■ MATERIAL PROVIDED
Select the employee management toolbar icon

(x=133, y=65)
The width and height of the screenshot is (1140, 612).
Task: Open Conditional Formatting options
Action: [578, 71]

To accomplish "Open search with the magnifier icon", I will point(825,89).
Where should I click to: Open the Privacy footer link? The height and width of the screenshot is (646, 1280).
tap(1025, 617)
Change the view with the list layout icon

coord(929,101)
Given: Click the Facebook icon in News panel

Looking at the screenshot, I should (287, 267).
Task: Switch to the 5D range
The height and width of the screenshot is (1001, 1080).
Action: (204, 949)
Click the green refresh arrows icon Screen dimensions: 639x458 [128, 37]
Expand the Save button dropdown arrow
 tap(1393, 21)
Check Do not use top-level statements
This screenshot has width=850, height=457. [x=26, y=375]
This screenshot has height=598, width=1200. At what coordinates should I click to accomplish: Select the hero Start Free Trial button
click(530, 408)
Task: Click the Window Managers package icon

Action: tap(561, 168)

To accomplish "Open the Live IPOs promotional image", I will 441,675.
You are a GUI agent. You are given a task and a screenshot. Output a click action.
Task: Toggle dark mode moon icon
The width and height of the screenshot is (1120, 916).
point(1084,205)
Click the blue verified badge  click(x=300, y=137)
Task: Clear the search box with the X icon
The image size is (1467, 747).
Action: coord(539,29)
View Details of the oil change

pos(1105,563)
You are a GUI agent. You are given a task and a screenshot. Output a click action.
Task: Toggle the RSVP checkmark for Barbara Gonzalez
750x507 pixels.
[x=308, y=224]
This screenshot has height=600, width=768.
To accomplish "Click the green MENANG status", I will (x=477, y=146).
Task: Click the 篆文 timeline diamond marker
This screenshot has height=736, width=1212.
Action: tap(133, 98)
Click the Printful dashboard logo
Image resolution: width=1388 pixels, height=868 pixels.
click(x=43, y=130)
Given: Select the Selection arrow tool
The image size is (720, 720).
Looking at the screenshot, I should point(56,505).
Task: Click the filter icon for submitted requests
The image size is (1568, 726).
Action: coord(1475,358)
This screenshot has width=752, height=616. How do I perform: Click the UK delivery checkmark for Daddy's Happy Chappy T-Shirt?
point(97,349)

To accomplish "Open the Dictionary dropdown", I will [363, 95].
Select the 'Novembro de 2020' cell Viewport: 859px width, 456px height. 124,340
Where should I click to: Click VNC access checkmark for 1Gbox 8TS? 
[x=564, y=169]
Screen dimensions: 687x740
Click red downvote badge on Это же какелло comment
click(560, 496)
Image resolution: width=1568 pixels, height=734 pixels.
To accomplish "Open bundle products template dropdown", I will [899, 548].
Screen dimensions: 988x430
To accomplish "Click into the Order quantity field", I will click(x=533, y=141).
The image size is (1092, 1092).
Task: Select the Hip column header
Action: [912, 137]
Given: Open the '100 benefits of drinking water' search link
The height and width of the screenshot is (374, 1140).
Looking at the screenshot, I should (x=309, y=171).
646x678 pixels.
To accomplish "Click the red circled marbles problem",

■ WHAT TO WORK ON
Could you copy out all the material word for word?

■ EXERCISE RESULT
Select the employee management toolbar icon

(x=133, y=65)
The width and height of the screenshot is (1140, 612).
Task: Open Conditional Formatting options
Action: [578, 71]

To accomplish "Open search with the magnifier icon", I will point(825,89).
Where should I click to: Open the Privacy footer link? The height and width of the screenshot is (646, 1280).
tap(1025, 617)
Change the view with the list layout icon

coord(929,101)
Given: Click the Facebook icon in News panel

Looking at the screenshot, I should (287, 267).
Task: Switch to the 5D range
The height and width of the screenshot is (1001, 1080).
Action: (204, 949)
Click the green refresh arrows icon Screen dimensions: 639x458 [128, 37]
Expand the Save button dropdown arrow
 tap(1393, 21)
Check Do not use top-level statements
This screenshot has width=850, height=457. [x=26, y=375]
This screenshot has height=598, width=1200. At what coordinates should I click to accomplish: Select the hero Start Free Trial button
click(530, 408)
Task: Click the Window Managers package icon

Action: tap(561, 168)

To accomplish "Open the Live IPOs promotional image", I will 441,675.
You are a GUI agent. You are given a task and a screenshot. Output a click action.
Task: Toggle dark mode moon icon
The width and height of the screenshot is (1120, 916).
point(1084,205)
Click the blue verified badge  click(x=300, y=137)
Task: Clear the search box with the X icon
The image size is (1467, 747).
Action: coord(539,29)
View Details of the oil change

pos(1105,563)
You are a GUI agent. You are given a task and a screenshot. Output a click action.
Task: Toggle the RSVP checkmark for Barbara Gonzalez
750x507 pixels.
[x=308, y=224]
This screenshot has height=600, width=768.
To accomplish "Click the green MENANG status", I will (x=477, y=146).
Task: Click the 篆文 timeline diamond marker
This screenshot has height=736, width=1212.
Action: tap(133, 98)
Click the Printful dashboard logo
Image resolution: width=1388 pixels, height=868 pixels.
click(x=43, y=130)
Given: Select the Selection arrow tool
The image size is (720, 720).
Looking at the screenshot, I should point(56,505).
Task: Click the filter icon for submitted requests
The image size is (1568, 726).
Action: coord(1475,358)
This screenshot has width=752, height=616. How do I perform: Click the UK delivery checkmark for Daddy's Happy Chappy T-Shirt?
point(97,349)

To accomplish "Open the Dictionary dropdown", I will [363, 95].
Select the 'Novembro de 2020' cell Viewport: 859px width, 456px height. 124,340
Where should I click to: Click VNC access checkmark for 1Gbox 8TS? 
[x=564, y=169]
Screen dimensions: 687x740
Click red downvote badge on Это же какелло comment
click(560, 496)
Image resolution: width=1568 pixels, height=734 pixels.
To accomplish "Open bundle products template dropdown", I will [899, 548].
Screen dimensions: 988x430
To accomplish "Click into the Order quantity field", I will click(x=533, y=141).
The image size is (1092, 1092).
Task: Select the Hip column header
Action: [912, 137]
Given: Open the '100 benefits of drinking water' search link
The height and width of the screenshot is (374, 1140).
Looking at the screenshot, I should (x=309, y=171).
646x678 pixels.
To accomplish "Click the red circled marbles problem",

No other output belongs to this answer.